In the wake of a downgrade by Moody’s, Governor Dannel Malloy has deployed his recision authority to trim Connecticut’s budget.
A few points ought to be made. These are recisions made by the governor unilaterally, which means that legislators who will be running for office soon will not be leaving any unsightly fingerprints on what may be temporary budget cuts.
Temporary cuts – the funding can be restored any time – cannot solve permanent problems.
The monies Governor Dannel Malloy will be wringing out of the Department of Children and Families, $28.4 million, and the Department of Mental Health and Addiction services, $14.5 million, are either necessary or unnecessary funds used to provide services for abused children and people afflicted with mental disorders. If the funds are unnecessary, the cuts should be made permanently by a legislature constitutionally charged with the authority to approve budgets. If the funds are necessary, they should be restored to the agencies. It would be much less painful for people afflicted in Connecticut by abuse or mental disorders if the governor and the legislature were to reduce the salaries and benefits of state union workers or raise the retirement age of such workers. But of course in that case both the governor and the Democratic dominated legislature would receive vocal and political opposition from organized unions. The victim of domestic abuse and the mentally ill, fortunately for both the governor and the legislature, are neither organized nor unionized.
Budgets are all about making proper choices. Legislators up for re-election, one must suppose, must be delighted that such choices will not mar their chance at regaining office. Nor is this the first time the legislature has abdicated its constitutional responsibilities.

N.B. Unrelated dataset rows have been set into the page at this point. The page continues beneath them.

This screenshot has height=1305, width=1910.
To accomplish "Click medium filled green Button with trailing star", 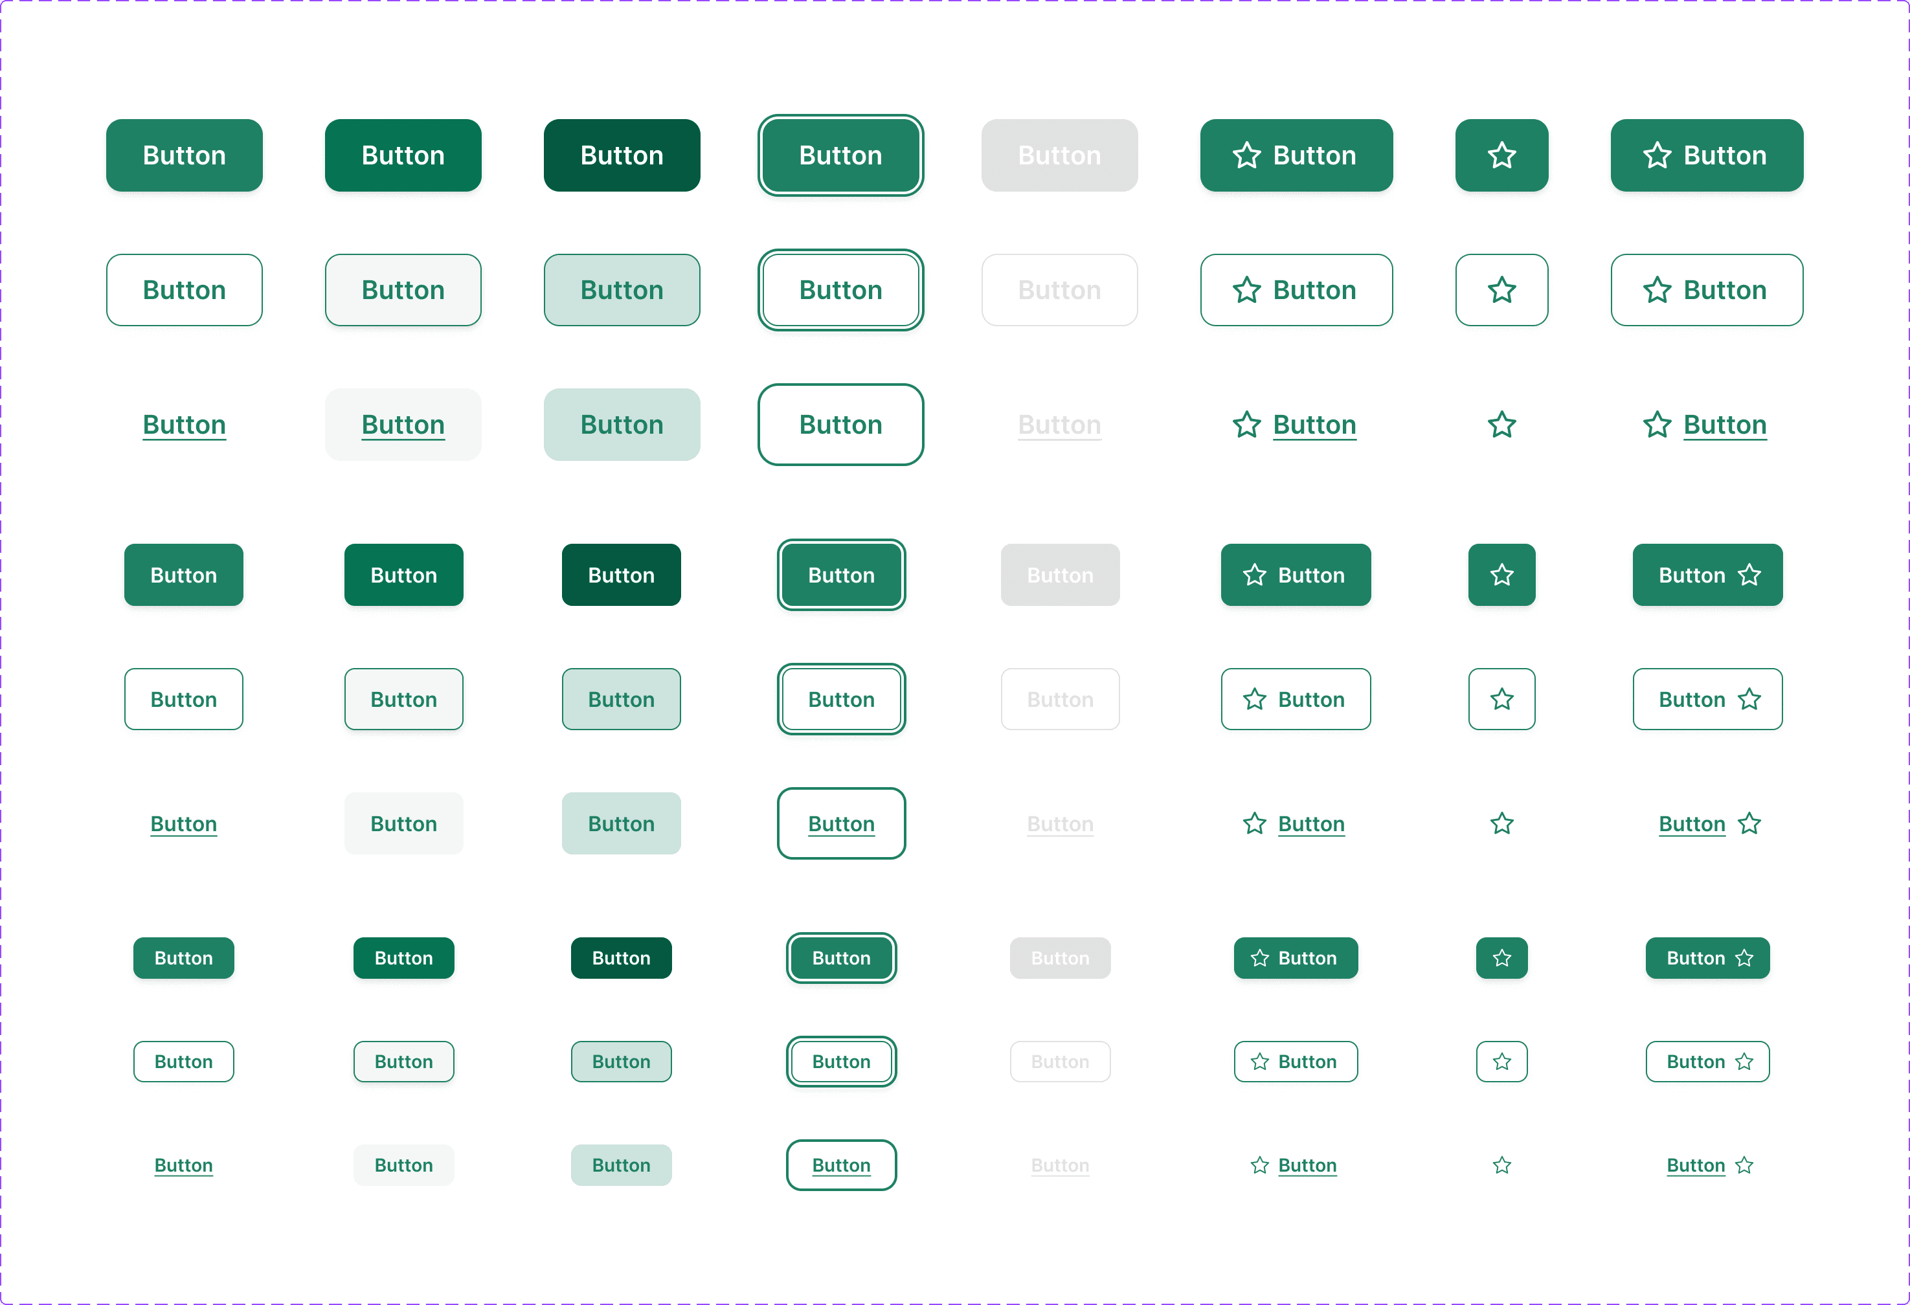I will (x=1708, y=575).
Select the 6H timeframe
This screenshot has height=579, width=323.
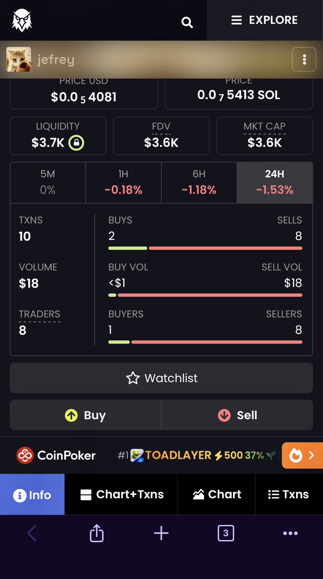tap(199, 183)
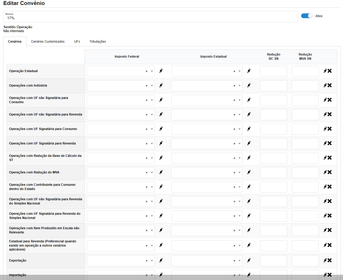Clear Operações com UF Signatária para Consumo row
This screenshot has height=280, width=343.
click(327, 129)
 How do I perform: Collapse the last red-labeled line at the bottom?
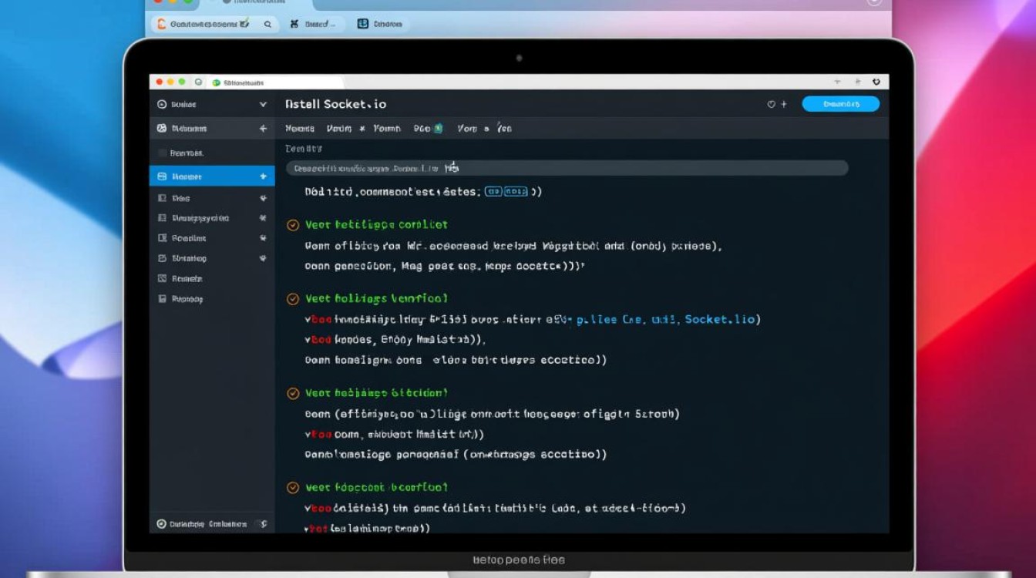tap(308, 529)
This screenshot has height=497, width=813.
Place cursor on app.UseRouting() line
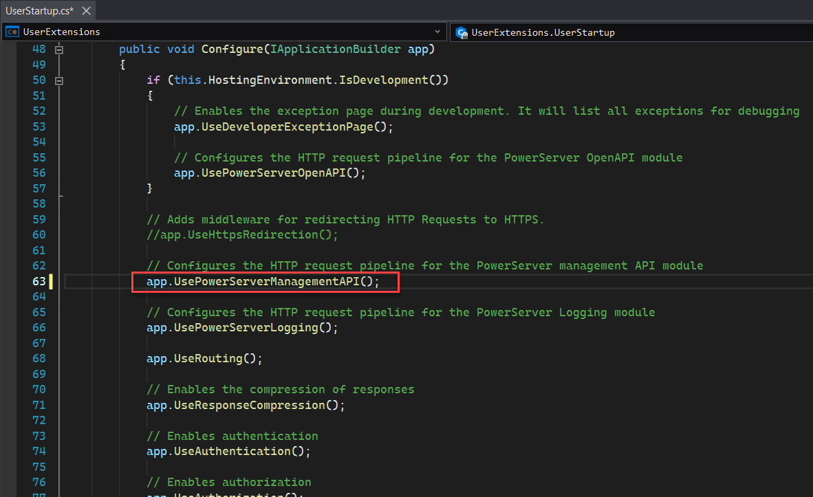[204, 359]
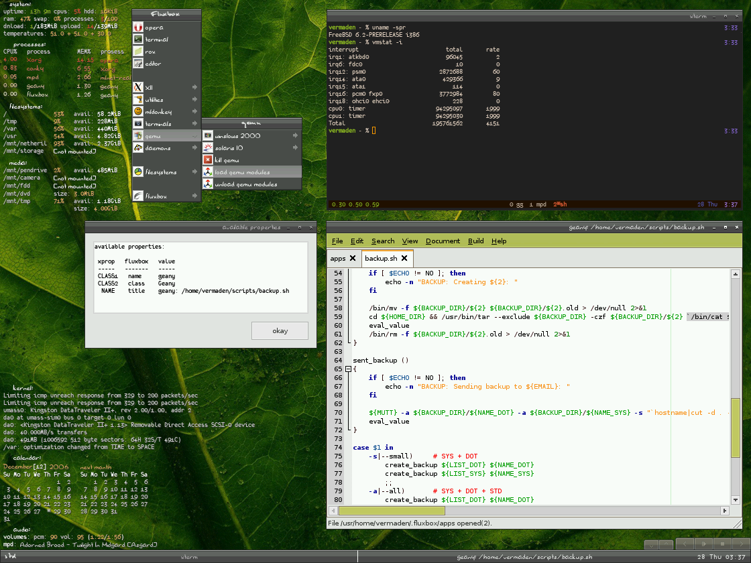Expand the filesystems submenu

[x=194, y=172]
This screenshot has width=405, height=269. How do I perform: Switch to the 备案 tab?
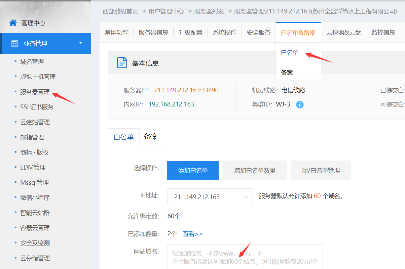[x=151, y=137]

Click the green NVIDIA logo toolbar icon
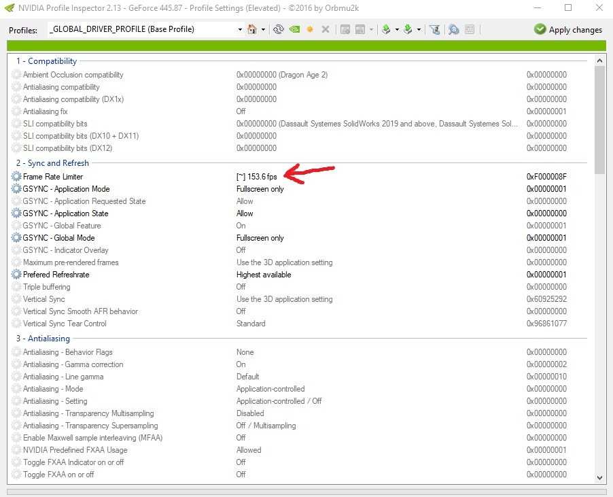pyautogui.click(x=294, y=29)
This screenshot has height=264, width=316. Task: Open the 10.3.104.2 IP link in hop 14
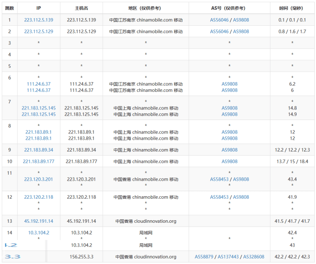tap(39, 233)
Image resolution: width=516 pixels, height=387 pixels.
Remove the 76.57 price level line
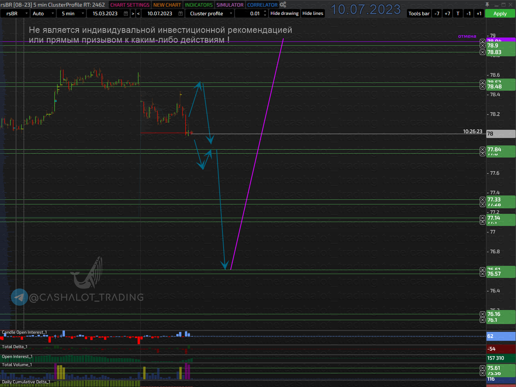pyautogui.click(x=483, y=274)
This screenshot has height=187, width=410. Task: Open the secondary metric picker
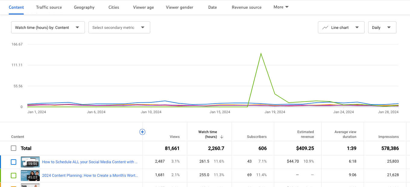pos(119,27)
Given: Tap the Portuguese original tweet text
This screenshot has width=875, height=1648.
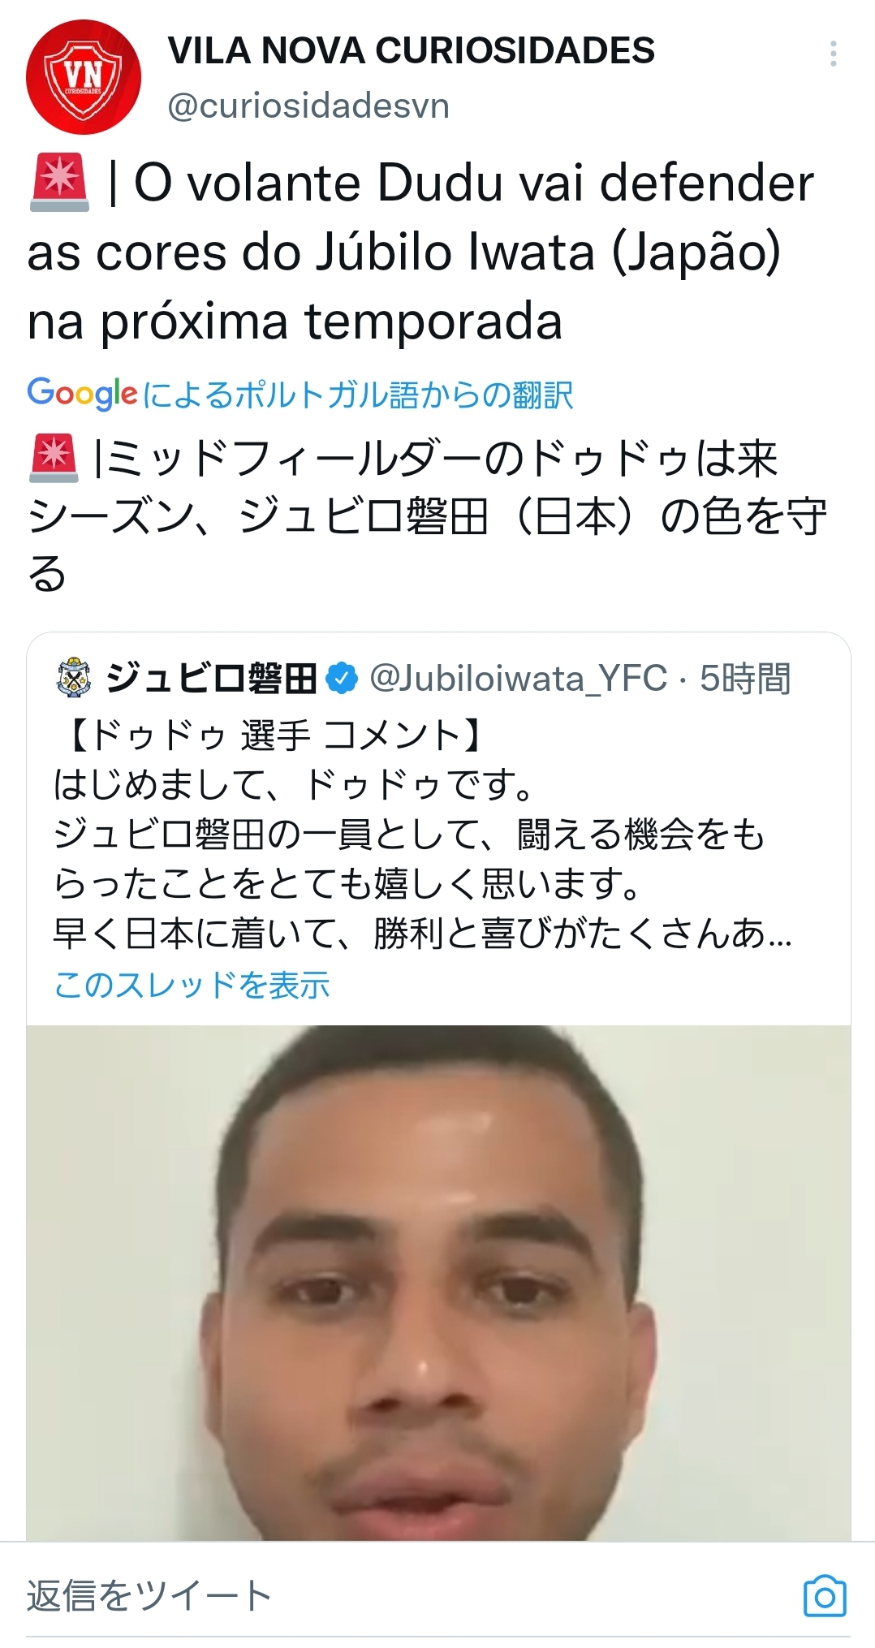Looking at the screenshot, I should 420,252.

In Connecticut, the legislature simply took a hike when the governor was negotiating with unions for putative givebacks; the legislature pre-approved the budget before the negotiations were complete and by default invested Mr. Malloy what amounted to plenipotentiary power to shape the budget. Yesterday was the anniversary of the 1,000th day the United States has been without a budget.
This is a hell of a way to run a Republic.